The first key to revising well is to make it part of your daily routine. You are much more likely to stick to a schedule if it becomes a habit. For example, you can allocate a timeslot after school right before dinner and another one just after dinner. Sticking to a regular schedule reduces unexpected surprises and you’ll find it much easier to start working after only a few days in the habit.

Blocks and Breaks

Create a chart showing the whole week divided up into days and time-slots. Start by filling in periods that can’t be moved (e.g. school or family time). Divide the remaining time into blocks. For me, blocks of about 45 minutes work well, but each person is different, so be sure to modify your blocks to suit your level of productivity. Schedule 5-10 minute breaks between the blocks in order to give your eyes and brain a quick rest (this will make your working time more efficient overall). Here’s an example:

09:00 10:00 11:00 12:00 13:00 14:00 15:00
Saturday BLOCK 1 Break BLOCK 2 Family Time BLOCK 3 Lunch BLOCK 4 Break BLOCK 5

One you’ve worked-out your revision blocks on a chart, make copies of it for each week until the date of your exams.
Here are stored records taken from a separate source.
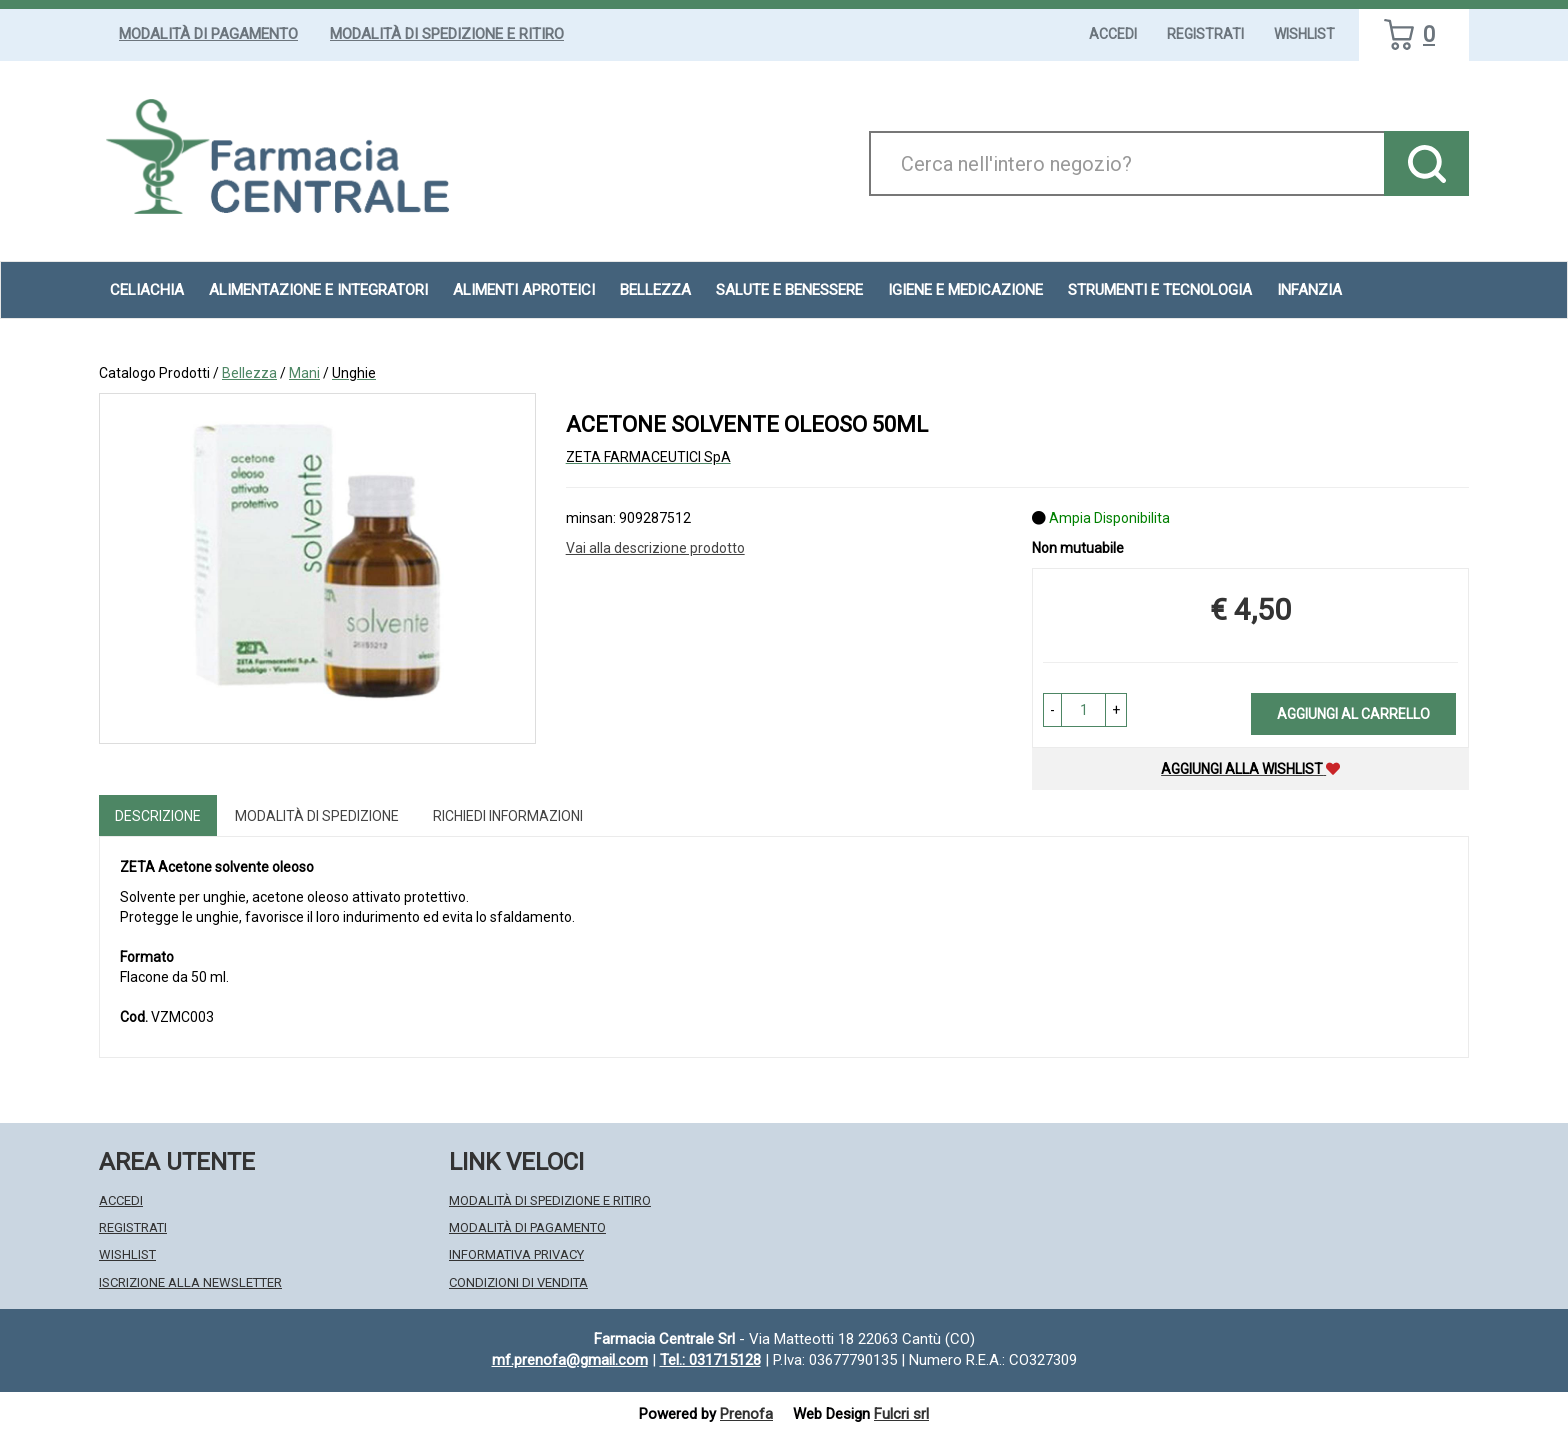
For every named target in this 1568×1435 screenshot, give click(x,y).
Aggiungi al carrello (1353, 714)
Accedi (1113, 34)
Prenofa (746, 1414)
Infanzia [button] (1309, 290)
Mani (304, 373)
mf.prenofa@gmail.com (570, 1360)
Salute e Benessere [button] (789, 290)
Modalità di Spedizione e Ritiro (447, 34)
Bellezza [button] (655, 290)
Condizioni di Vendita (518, 1282)
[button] (1052, 710)
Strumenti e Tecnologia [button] (1160, 290)
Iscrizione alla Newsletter (190, 1282)
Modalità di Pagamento (208, 34)
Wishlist (1304, 34)
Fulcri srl (901, 1414)
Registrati (1205, 34)
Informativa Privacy (516, 1254)
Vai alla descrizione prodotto (655, 548)
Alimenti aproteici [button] (524, 290)
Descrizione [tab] (158, 816)
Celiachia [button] (147, 290)
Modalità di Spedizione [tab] (317, 816)
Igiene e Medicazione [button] (965, 290)
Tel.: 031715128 (710, 1360)
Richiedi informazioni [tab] (508, 816)
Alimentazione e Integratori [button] (318, 290)
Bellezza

On the copies, break down each topic from your task list into micro-tasks you can achieve in each block. These micro-tasks could be things like: ‘Make flashcards and go through twice getting 50% of them correct’, ‘Research 5 animals that live in a tundra biome’, or ‘Write a 300-word practice essay’. Colour coding your chart can help make sure you have a balance between your subjects and also avoid fatigue from spending too much time with a single focus.

Planning Ahead

Always ensure you know what work is coming up so you can prepare properly, for example by getting any library books you need.

However, avoid allocating all your blocks too far ahead of the exam. Leave some time free that you can fill in later should you need. Once you get into your revision you’ll soon realise which topics you know better than you thought and which you’re really struggling with. You can adjust allocations accordingly to spend more time on the areas you’re weaker at.